To nic, że teren trudny

– W Brennej gra się ciężko – to zdanie często padające na łamach naszego serwisu. Nic sobie z tego nie robiąc piłkarze z Goleszowa zdominowali tamtejszy Beskid w premierowej odsłonie meczu, a potwierdzili to golami. Już w 7. minucie w następstwie elementu wytrenowanego – stałego fragmentu gry – Daniel Sikora dał gościom prowadzenie. Przed przerwą wynik podwyższył Dawid Janoszek. O przypadku mówić nie sposób. – Byliśmy w tej części spotkania zdecydowanie lepszym zespołem. Zasłużenie prowadziliśmy – zaznacza Marek Bakun, szkoleniowiec LKS-u Goleszów.

Rewanżowa połowa to prawdziwy rollercoaster. W 64. minucie skutecznością wykazał się Mateusz Wigezzi, a okazałe zwycięstwo przyjezdnych wydawało się całkiem realne. Napastnik mógł wkrótce podwyższyć przewagę swojej drużyny, 2 „setki” jednak zaprzepaścił, a po upływie kwadransa od trafienia na 3:0 ekipa z Brennej przegrywała... tylko golem. Miała nawet świetną sposobność, by wyrównać, ale w końcówce Wigezzi podwoił personalne zyski, wyrastając na czołową postać w swoim zespole. – W nasze poczynania wkradł się niepotrzebny chaos. Ale tak to już jest, że gdy rywalowi nie wyprowadzisz ciosu, to zaraz możesz sam go dostać – obrazuje Bakun.
 


 

Niepokonani – a czy mocni?

– Okaże się gdzieś mniej więcej w połowie rundy na co nas stać. Za szybko jeszcze na ocenę. Cieszy, że w trudnych meczach z zespołami, które pewnie zameldują się w czołówce ligi potrafimy zdobywać punkty i to po całkiem niezłej grze – mówi trener goleszowian, którzy pozostają jedną z drużyn bez porażki na koncie, tydzień wcześniej wszak wywalczyli „oczko” w wymagającym boju z Victorią Hażlach.
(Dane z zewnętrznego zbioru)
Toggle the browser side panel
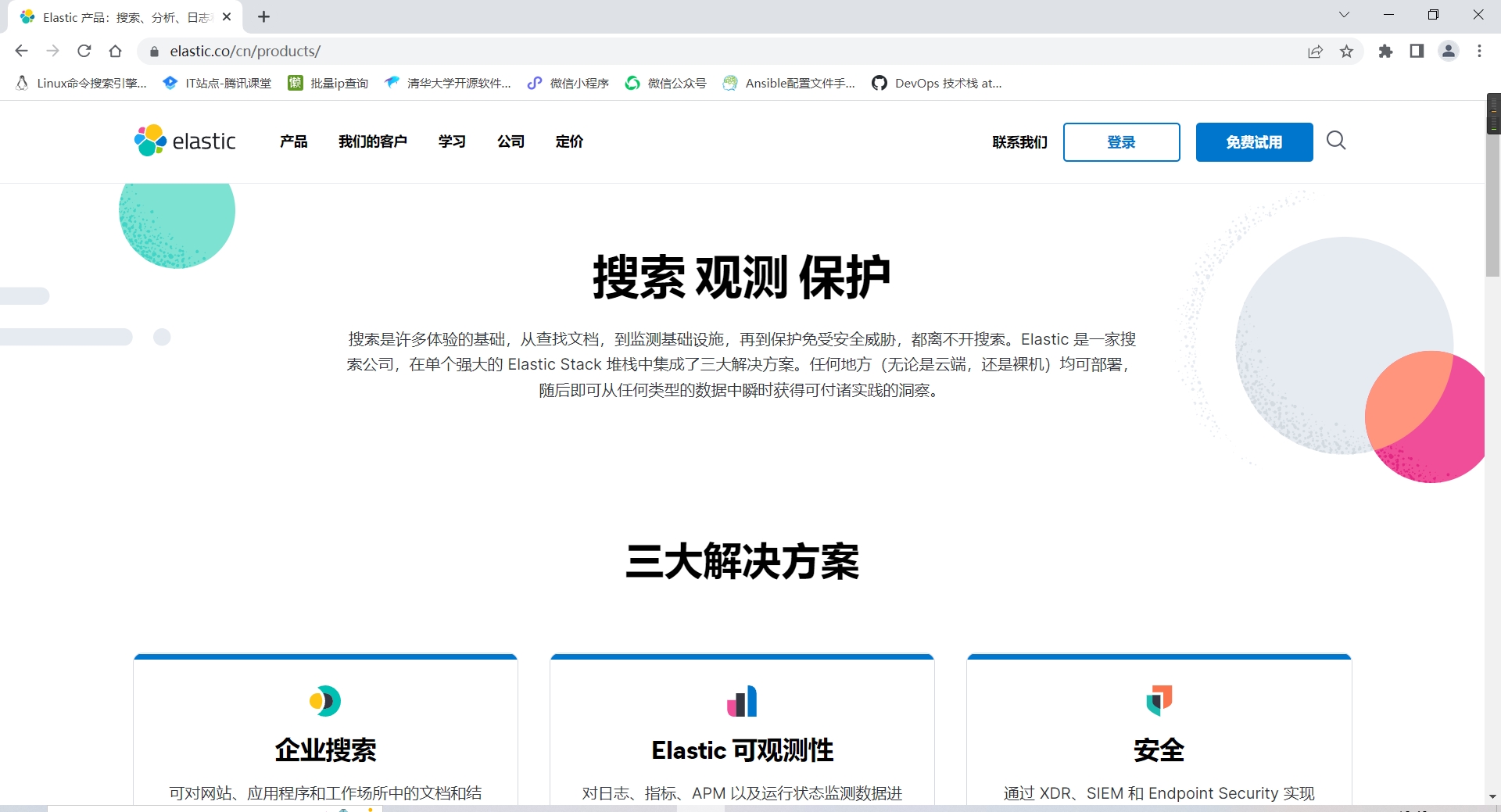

A skoro o podopiecznych Mateusza Lizaka mowa, to także zachowali w 2. kolejce miano niepokonanych. Wyższość nad beniaminkiem z Bąkowa wykazali jednak dopiero w końcowej fazie potyczki, m.in. za sprawą „dwupaka” Marcina Siekierki z 81. i 90. minuty rywalizacji.

Metamorfoza w Rudniku

Spróbujemy tego wkrótce dociec, ale wygląda na to, że LKS Rudnik w tym sezonie będzie odgrywał zupełnie inną rolę, niż w poprzednim, gdy przegrywał raz za razem. W niedzielę ograł 3:2 Strażaka Dębowiec. To drugi komplet zwycięzców i jednocześnie porażka numer 2 jednego z pretendentów do mistrzostwa. – Sensacyjny wynik. Gospodarze zaskoczyli „in plus”, ekipa z Dębowca „in minus” – komentuje Bakun.
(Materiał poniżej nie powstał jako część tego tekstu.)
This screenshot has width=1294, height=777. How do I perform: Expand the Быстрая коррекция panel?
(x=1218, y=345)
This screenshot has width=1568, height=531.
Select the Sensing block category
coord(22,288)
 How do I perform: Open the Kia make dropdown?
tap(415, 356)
Z kompletem „w czubie” tabeli zameldowały się tymczasem Iskra Iskrzyczyn i Błyskawica Kończyce Wielkie, które zgodnie ograły wcale niełatwych konkurentów. – Błyskawica to od lat solidny ligowiec. Wygląda, że ten sezon może być w jej przypadku w jakimś sensie przełomowy. Patrząc z kolei na to kim Iskra została latem uzupełniona, nieszczególnie dziwi, że gromadzi punkty regularnie – zauważa nasz rozmówca.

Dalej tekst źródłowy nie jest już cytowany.